= Stored data entries =

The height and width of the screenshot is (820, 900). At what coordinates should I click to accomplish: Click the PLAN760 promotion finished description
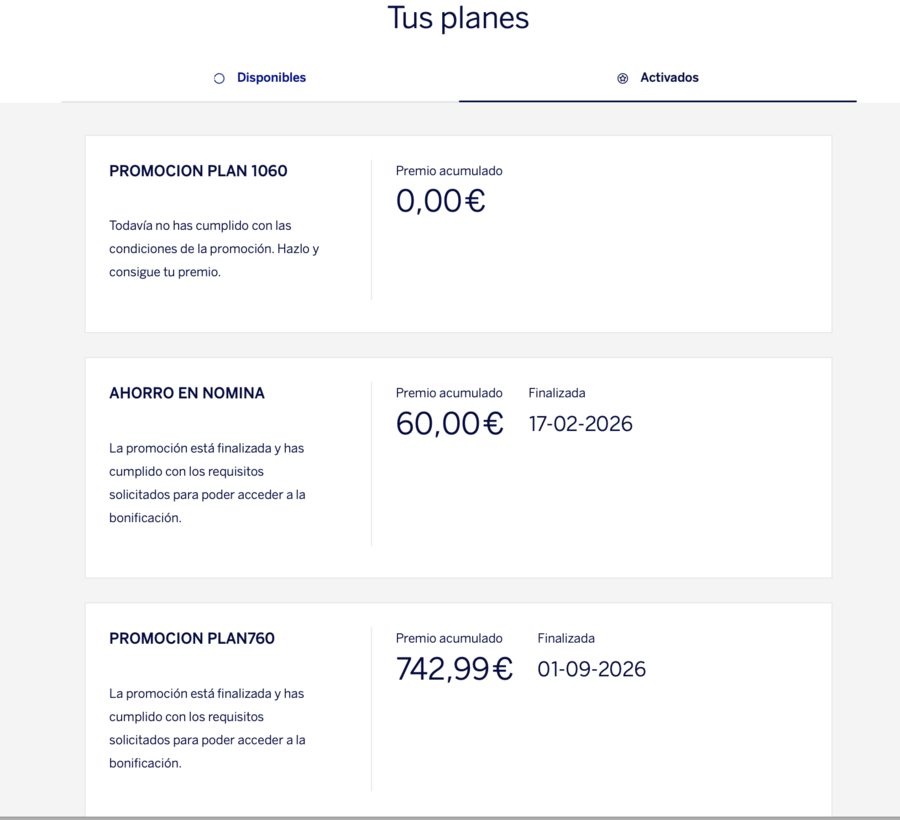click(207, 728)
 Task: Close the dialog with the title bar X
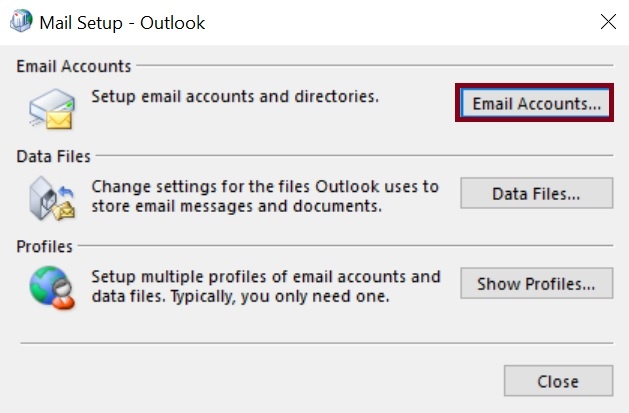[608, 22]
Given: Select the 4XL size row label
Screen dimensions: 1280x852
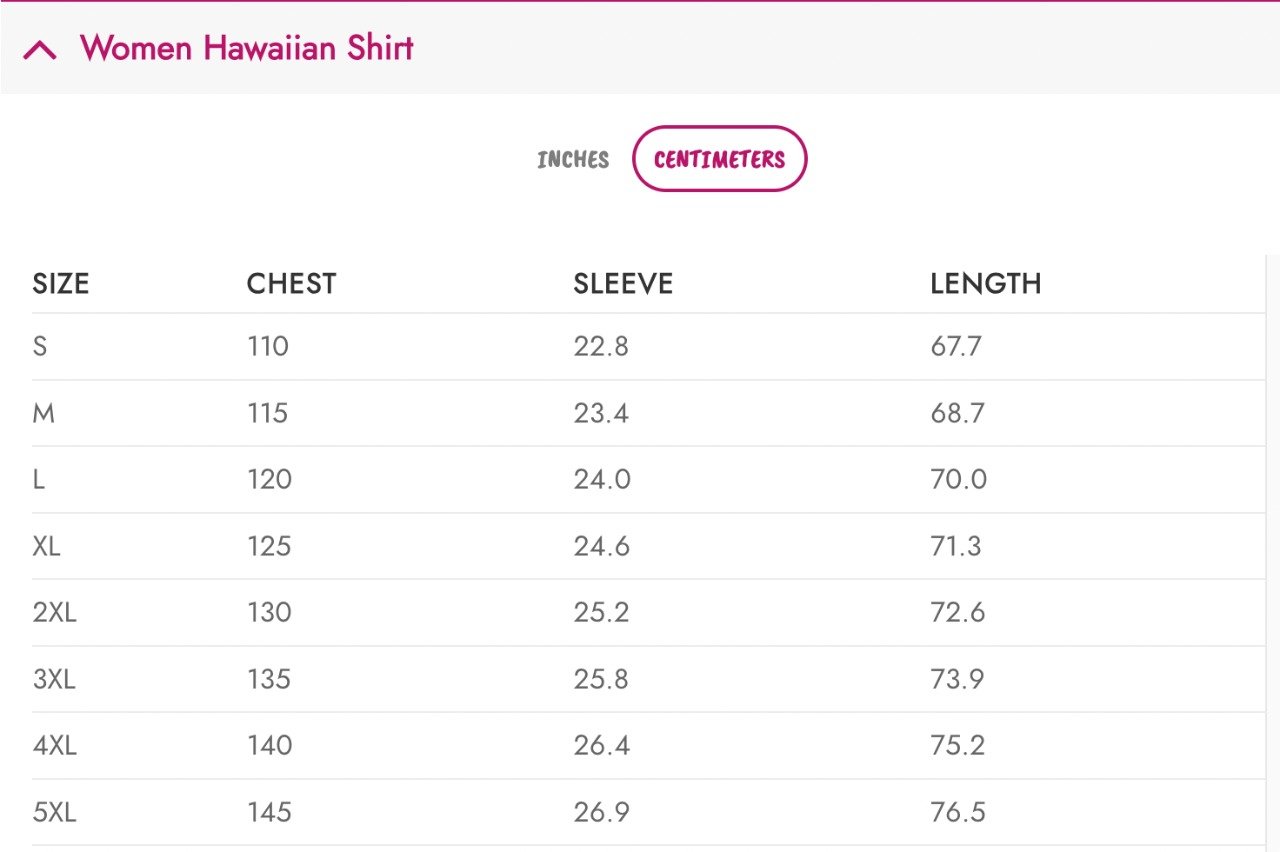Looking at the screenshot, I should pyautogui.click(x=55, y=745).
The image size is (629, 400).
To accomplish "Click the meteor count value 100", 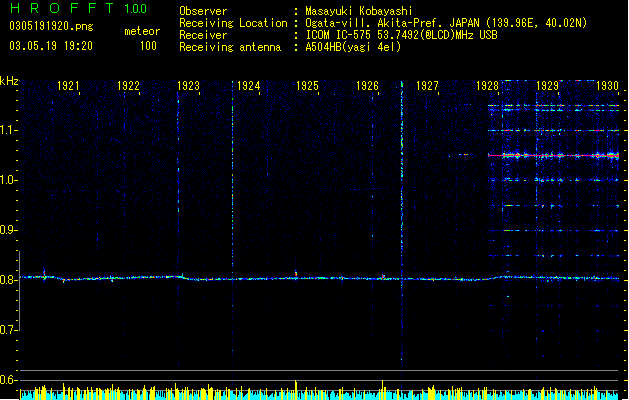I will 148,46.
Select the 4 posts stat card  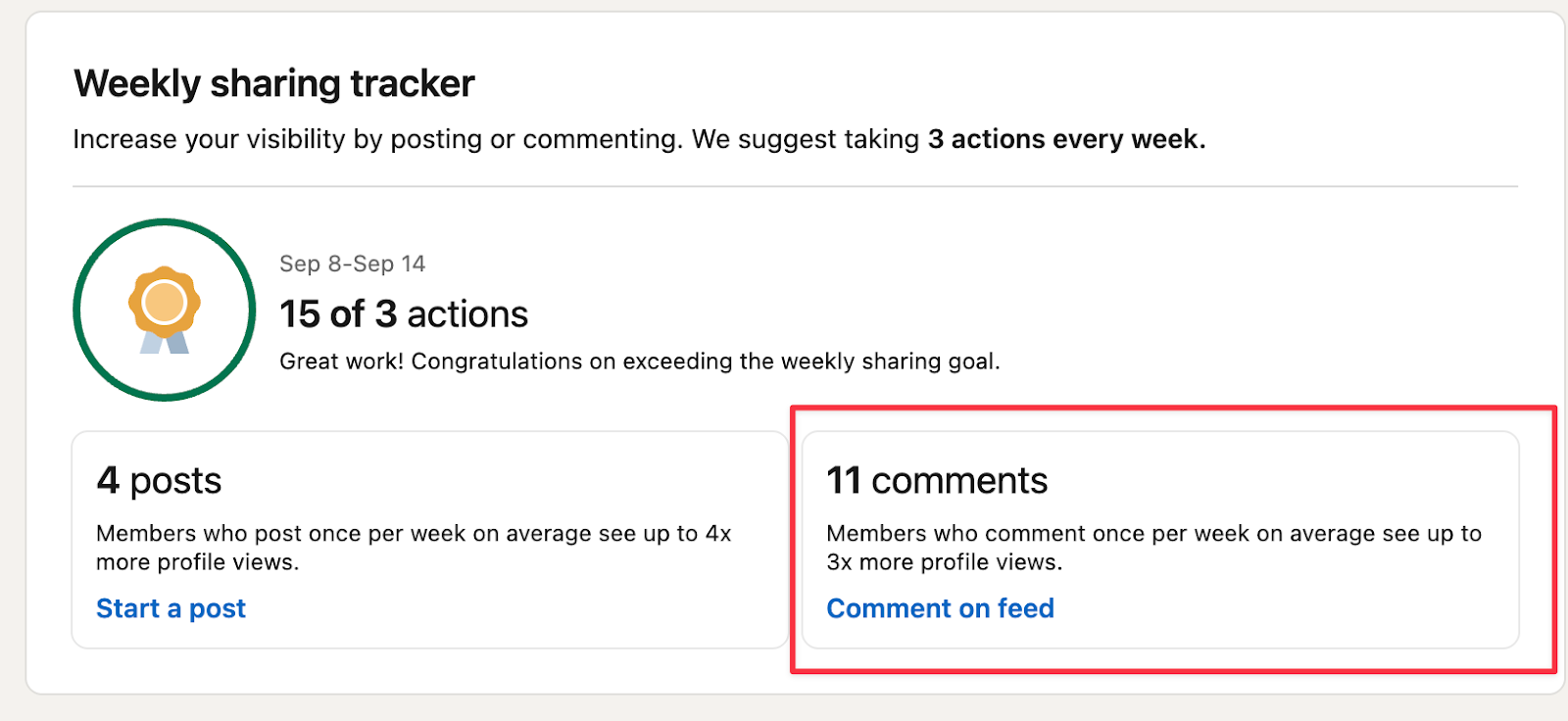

= Exercise description =
Within the entries above, find each line where "size" appears; copy every one.

= Written solution =
Given: Select the 4XL size row label
The image size is (629, 400).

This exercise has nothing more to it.